-- EXCERPTED RECORDS start --

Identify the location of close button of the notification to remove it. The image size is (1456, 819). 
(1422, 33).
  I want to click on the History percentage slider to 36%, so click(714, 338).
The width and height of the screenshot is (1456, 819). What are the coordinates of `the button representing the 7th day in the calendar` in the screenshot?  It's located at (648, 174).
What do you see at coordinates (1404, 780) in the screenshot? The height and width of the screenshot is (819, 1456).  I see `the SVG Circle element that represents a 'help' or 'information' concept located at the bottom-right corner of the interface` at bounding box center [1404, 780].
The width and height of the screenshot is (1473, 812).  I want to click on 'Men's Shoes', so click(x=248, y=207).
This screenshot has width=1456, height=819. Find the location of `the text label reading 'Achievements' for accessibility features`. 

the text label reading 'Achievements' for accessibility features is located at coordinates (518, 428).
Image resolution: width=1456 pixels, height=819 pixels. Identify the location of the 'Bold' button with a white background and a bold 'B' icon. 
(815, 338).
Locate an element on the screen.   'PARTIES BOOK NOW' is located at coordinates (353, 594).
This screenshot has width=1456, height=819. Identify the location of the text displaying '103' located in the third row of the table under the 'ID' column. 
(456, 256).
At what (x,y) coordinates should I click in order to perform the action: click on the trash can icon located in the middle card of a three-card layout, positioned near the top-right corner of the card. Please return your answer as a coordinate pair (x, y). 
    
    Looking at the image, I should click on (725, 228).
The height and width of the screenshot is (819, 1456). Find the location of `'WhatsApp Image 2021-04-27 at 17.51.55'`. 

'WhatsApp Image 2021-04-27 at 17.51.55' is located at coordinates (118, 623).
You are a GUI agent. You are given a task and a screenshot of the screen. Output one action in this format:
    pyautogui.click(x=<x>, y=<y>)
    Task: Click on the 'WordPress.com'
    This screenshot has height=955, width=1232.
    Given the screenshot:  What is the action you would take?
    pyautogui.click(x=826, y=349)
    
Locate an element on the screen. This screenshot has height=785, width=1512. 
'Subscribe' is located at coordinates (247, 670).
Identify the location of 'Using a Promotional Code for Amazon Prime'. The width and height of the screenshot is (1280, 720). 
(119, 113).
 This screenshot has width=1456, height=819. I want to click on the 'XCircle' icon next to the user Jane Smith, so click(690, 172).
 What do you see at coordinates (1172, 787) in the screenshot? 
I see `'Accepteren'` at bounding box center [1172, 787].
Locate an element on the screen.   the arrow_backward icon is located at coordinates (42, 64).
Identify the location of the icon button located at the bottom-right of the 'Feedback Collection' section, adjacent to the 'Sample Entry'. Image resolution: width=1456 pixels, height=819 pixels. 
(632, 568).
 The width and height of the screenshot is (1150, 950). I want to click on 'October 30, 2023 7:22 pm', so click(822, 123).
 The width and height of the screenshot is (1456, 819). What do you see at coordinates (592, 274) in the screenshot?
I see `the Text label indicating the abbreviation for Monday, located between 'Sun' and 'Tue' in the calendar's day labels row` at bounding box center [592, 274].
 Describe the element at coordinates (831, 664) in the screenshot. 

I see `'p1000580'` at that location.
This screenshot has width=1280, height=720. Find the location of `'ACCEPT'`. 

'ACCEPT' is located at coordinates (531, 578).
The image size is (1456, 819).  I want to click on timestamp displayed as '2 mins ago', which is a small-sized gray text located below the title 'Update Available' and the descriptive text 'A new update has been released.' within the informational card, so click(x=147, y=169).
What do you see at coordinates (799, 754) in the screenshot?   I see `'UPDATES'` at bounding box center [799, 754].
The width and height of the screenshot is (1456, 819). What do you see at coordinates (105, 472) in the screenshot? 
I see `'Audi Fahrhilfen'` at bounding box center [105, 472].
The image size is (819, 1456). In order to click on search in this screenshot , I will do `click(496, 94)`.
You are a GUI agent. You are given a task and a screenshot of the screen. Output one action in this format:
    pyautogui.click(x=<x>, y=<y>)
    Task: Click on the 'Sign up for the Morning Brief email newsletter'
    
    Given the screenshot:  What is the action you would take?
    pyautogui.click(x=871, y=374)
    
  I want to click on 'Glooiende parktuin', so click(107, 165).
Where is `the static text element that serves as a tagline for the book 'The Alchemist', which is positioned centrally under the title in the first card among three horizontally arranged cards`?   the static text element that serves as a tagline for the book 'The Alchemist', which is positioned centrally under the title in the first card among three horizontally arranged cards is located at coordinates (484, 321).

-- EXCERPTED RECORDS end --

#### WORK TO BE COMPLETED
Reproduce every line of the entries above, character for character.

#### FULL SOLUTION
Identify the location of close button of the notification to remove it. The image size is (1456, 819). 
(1422, 33).
  I want to click on the History percentage slider to 36%, so click(714, 338).
The width and height of the screenshot is (1456, 819). What are the coordinates of `the button representing the 7th day in the calendar` in the screenshot?  It's located at (648, 174).
What do you see at coordinates (1404, 780) in the screenshot? The height and width of the screenshot is (819, 1456).  I see `the SVG Circle element that represents a 'help' or 'information' concept located at the bottom-right corner of the interface` at bounding box center [1404, 780].
The width and height of the screenshot is (1473, 812).  I want to click on 'Men's Shoes', so click(x=248, y=207).
This screenshot has width=1456, height=819. Find the location of `the text label reading 'Achievements' for accessibility features`. 

the text label reading 'Achievements' for accessibility features is located at coordinates (518, 428).
Image resolution: width=1456 pixels, height=819 pixels. Identify the location of the 'Bold' button with a white background and a bold 'B' icon. 
(815, 338).
Locate an element on the screen.   'PARTIES BOOK NOW' is located at coordinates (353, 594).
This screenshot has width=1456, height=819. Identify the location of the text displaying '103' located in the third row of the table under the 'ID' column. 
(456, 256).
At what (x,y) coordinates should I click in order to perform the action: click on the trash can icon located in the middle card of a three-card layout, positioned near the top-right corner of the card. Please return your answer as a coordinate pair (x, y). 
    
    Looking at the image, I should click on (725, 228).
The height and width of the screenshot is (819, 1456). Find the location of `'WhatsApp Image 2021-04-27 at 17.51.55'`. 

'WhatsApp Image 2021-04-27 at 17.51.55' is located at coordinates (118, 623).
You are a GUI agent. You are given a task and a screenshot of the screen. Output one action in this format:
    pyautogui.click(x=<x>, y=<y>)
    Task: Click on the 'WordPress.com'
    This screenshot has height=955, width=1232.
    Given the screenshot:  What is the action you would take?
    pyautogui.click(x=826, y=349)
    
Locate an element on the screen. This screenshot has height=785, width=1512. 
'Subscribe' is located at coordinates (247, 670).
Identify the location of 'Using a Promotional Code for Amazon Prime'. The width and height of the screenshot is (1280, 720). 
(119, 113).
 This screenshot has width=1456, height=819. I want to click on the 'XCircle' icon next to the user Jane Smith, so click(690, 172).
 What do you see at coordinates (1172, 787) in the screenshot? 
I see `'Accepteren'` at bounding box center [1172, 787].
Locate an element on the screen.   the arrow_backward icon is located at coordinates (42, 64).
Identify the location of the icon button located at the bottom-right of the 'Feedback Collection' section, adjacent to the 'Sample Entry'. Image resolution: width=1456 pixels, height=819 pixels. 
(632, 568).
 The width and height of the screenshot is (1150, 950). I want to click on 'October 30, 2023 7:22 pm', so click(822, 123).
 The width and height of the screenshot is (1456, 819). What do you see at coordinates (592, 274) in the screenshot?
I see `the Text label indicating the abbreviation for Monday, located between 'Sun' and 'Tue' in the calendar's day labels row` at bounding box center [592, 274].
 Describe the element at coordinates (831, 664) in the screenshot. 

I see `'p1000580'` at that location.
This screenshot has width=1280, height=720. Find the location of `'ACCEPT'`. 

'ACCEPT' is located at coordinates (531, 578).
The image size is (1456, 819).  I want to click on timestamp displayed as '2 mins ago', which is a small-sized gray text located below the title 'Update Available' and the descriptive text 'A new update has been released.' within the informational card, so click(x=147, y=169).
What do you see at coordinates (799, 754) in the screenshot?   I see `'UPDATES'` at bounding box center [799, 754].
The width and height of the screenshot is (1456, 819). What do you see at coordinates (105, 472) in the screenshot? 
I see `'Audi Fahrhilfen'` at bounding box center [105, 472].
The image size is (819, 1456). In order to click on search in this screenshot , I will do `click(496, 94)`.
You are a GUI agent. You are given a task and a screenshot of the screen. Output one action in this format:
    pyautogui.click(x=<x>, y=<y>)
    Task: Click on the 'Sign up for the Morning Brief email newsletter'
    
    Given the screenshot:  What is the action you would take?
    pyautogui.click(x=871, y=374)
    
  I want to click on 'Glooiende parktuin', so click(107, 165).
Where is `the static text element that serves as a tagline for the book 'The Alchemist', which is positioned centrally under the title in the first card among three horizontally arranged cards`?   the static text element that serves as a tagline for the book 'The Alchemist', which is positioned centrally under the title in the first card among three horizontally arranged cards is located at coordinates (484, 321).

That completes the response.